The California Nebula bundles for the March contest definitely gave me a bit of a time on some of it. When I would bring out all the faint stuff around it I would blow out the highlights. When I tamed the highlights I would miss all the fainter gasses. It was a little annoying to me, so I decided to try using the HDR Pro function in Photoshop since it worked well for bringing up shadows and keeping highlights from clipping for landscape stuff, why not try it with this object.
So, what I did was first go through the images and pull out anything I thought was iffy (and put it in a folder called "iffy") then I loaded everything into APP. I did the normal stack, combine RGB, mess with percentages to get the balance I wanted, batch crop, selective color, etc. and then I saved it as 7 different auto stretched levels as a 16 bit tif file I also saved the unstretched 32 bit floats fit file so I could mess with it in PI if I wanted to later on.
In APP over on the right side you have a menu that allows you to go from no stretch all the way up to a 30% bg, 2 sigma, 0.0% base stretch. I actually use that stretch a lot to get the best results on the light pollution removal tool.
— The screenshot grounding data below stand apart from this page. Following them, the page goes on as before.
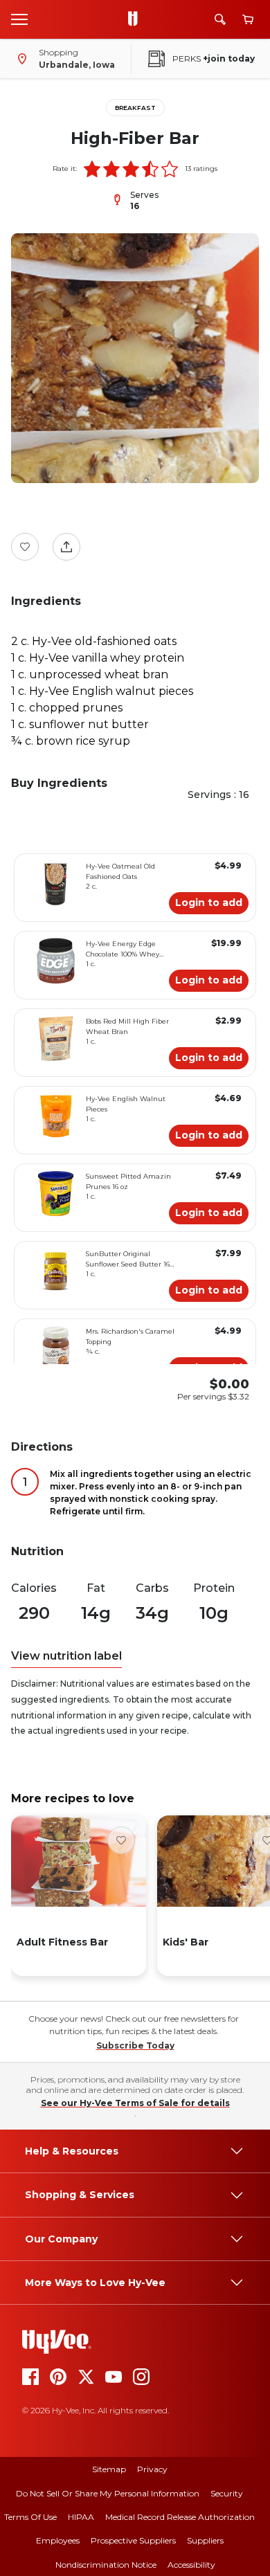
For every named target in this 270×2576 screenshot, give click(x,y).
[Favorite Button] (24, 546)
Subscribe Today (135, 2045)
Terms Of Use (30, 2517)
You can see the difference between the lightest stretch and the heaviest stretch, and it is pretty substantial. If you do no stretch it looks black of course, meaning that the data did not have anything clipped from stacking and is very good data. If there had been anything that was clipped and not recoverable in post it would actually show up as completely white on the non-stretched image.
I have highlighted the stretch amounts I used for my HDR merge. As you can see it is at the bottom and the top of each percentage set and the 30% one as well. I figured that would give me a good base to start with.
Now when you do this make sure you have already done the batch crop tool because you can't merge different size images. I saved all of my images in one folder to make things easier.
Next I went to Photoshop and used File > Automate > Merge to HDR Pro and then selected my files for the HDR merge. You can see how I named them sequentially to keep things straight. You want to do this because in the next step it will ask you to select values for each exposure and you're going to want to give the it made up values that start from lightest to darkest. Keep your ISO set at 100, f stop at f/4.0, and then only adjust shutter speeds. I used from 1/250 to 1/4. Now this will not even come close to translating to what these exposures are or how far apart these exposures are, but we aren't going for accuracy here at all. We just need a different value for weighting.
After you do this and let it continue on you're goign to get an HDR image that is basically a preview and some sliders to mess with. I went ahead and pulled the highlights down by 50%, shadows down by 15%, and had both vibrance and saturation at 20%. Of course you will want to mess with it and get it to your liking. Hit OK and then you have your 16 bit tif to work over in Photoshop!
I have went ahead and put my finished result in, flipped and cropped along with some color correction and noise reduction. All in all this is a pretty handy technique and one I will continue to use in the future.